━━━ Provided text
SIEVIERODONETSK, Ukraine: Ukraine said it clawed back a chunk of the industrial center of Sievierodonetsk in combat that appeared on Saturday to be stymieing a Russian drive to capture the ruined city, the focus of Moscow’s offensive to take the eastern Donbas region.
Sergiy Gaidai, governor of Luhansk province, told national television that Ukrainian troops had retaken 20 percent of the territory they had lost in Sievierodonetsk.
It was “not realistic” the city would fall in the next two weeks even though Russian reinforcements were being deployed, he said on Friday.
“As soon as we have enough Western long-range weapons, we will push their artillery away from our positions. And then, believe me, the Russian infantry, they will just run,” said Gaidai. Reuters could not immediately verify his claim of Ukrainian advances.
The war that Western governments believed Russian planned to win within a few hours of its February invasion entered its 100th day on Friday. Thousands have died, millions have been uprooted from their homes and the global economy disrupted since Moscow’s forces were driven back from Kyiv in the first months of the conflict.
Russian President Vladimir Putin denied on Friday that Moscow was preventing Ukrainian ports from exporting grains, blaming rising global food prices on the West.
“We are now seeing attempts to shift the responsibility for what is happening on the world food market, the emerging problems in this market onto Russia,” he said on national television.
He said the best solution would be for Western sanctions on Russia’s ally Belarus to be lifted and for Ukraine to export grain through that country.
Ukrainian officials are counting on advanced missile systems that the United States and Britain recently pledged to swing the war in their favor, and Ukrainian troops have already begun training on them.
While Ukraine’s resistance has forced Putin to narrow his immediate goal to conquering the entire Donbas region, Ukrainian officials said he remains intent on subduing the whole country. “Putin’s main goal is the destruction of Ukraine. He is not backing down from his goals, despite the fact that Ukraine won the first stage of this full-scale war,” Ukrainian Deputy Defense Minister Hanna Malyar told national television on Friday.
Moscow has poured troops and materiel into the battle for Sievierodonetsk, which Russia must overrun to take all of Luhansk, one of two provinces that comprise the eastern Donbas region that the Kremlin has stated it intends to capture.
━━━━━━
━━━ Given information
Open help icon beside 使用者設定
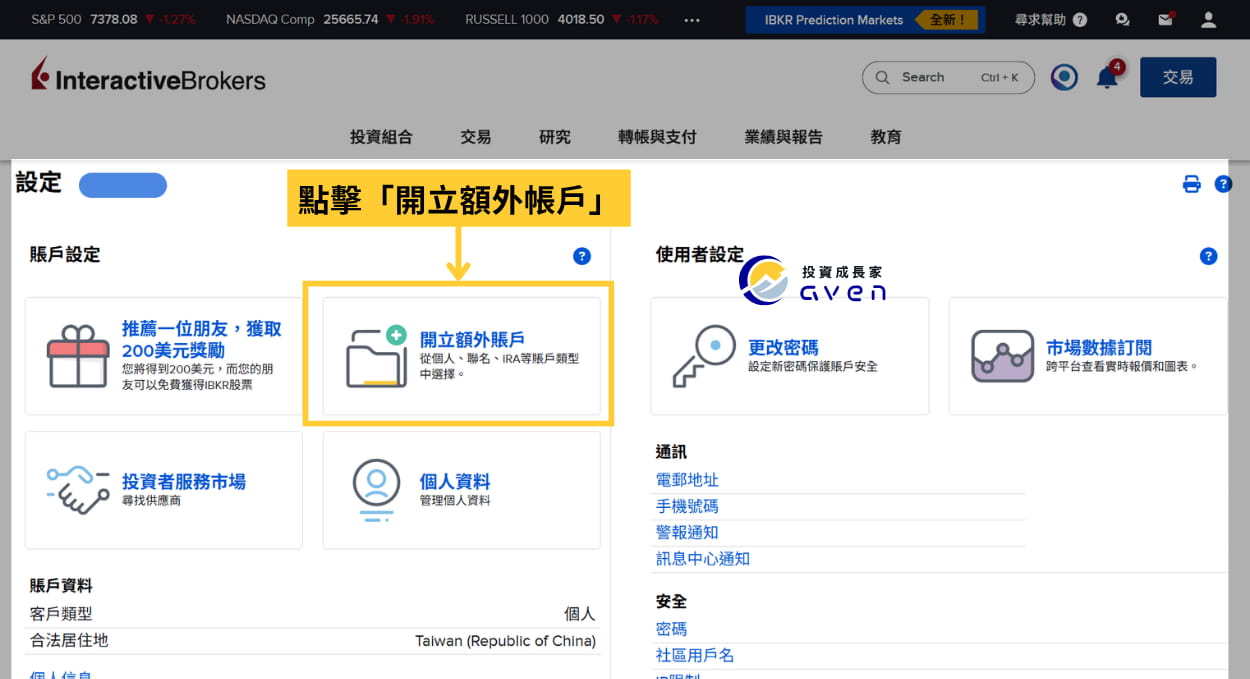click(x=1208, y=256)
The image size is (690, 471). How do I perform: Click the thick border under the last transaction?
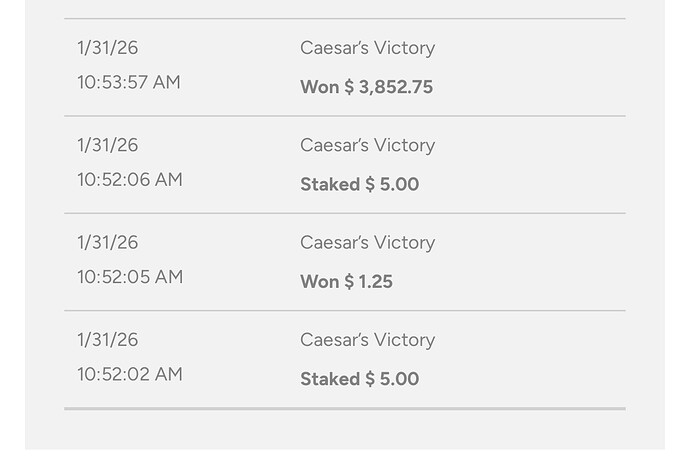pos(344,408)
━━━━━━
Work to be completed –
List every person the report on the fighting in Sievierodonetsk mentions by name, with the title or position it gives each.

Answer below –
- Sergiy Gaidai, governor of Luhansk province
- Vladimir Putin, Russian President
- Hanna Malyar, Ukrainian Deputy Defense Minister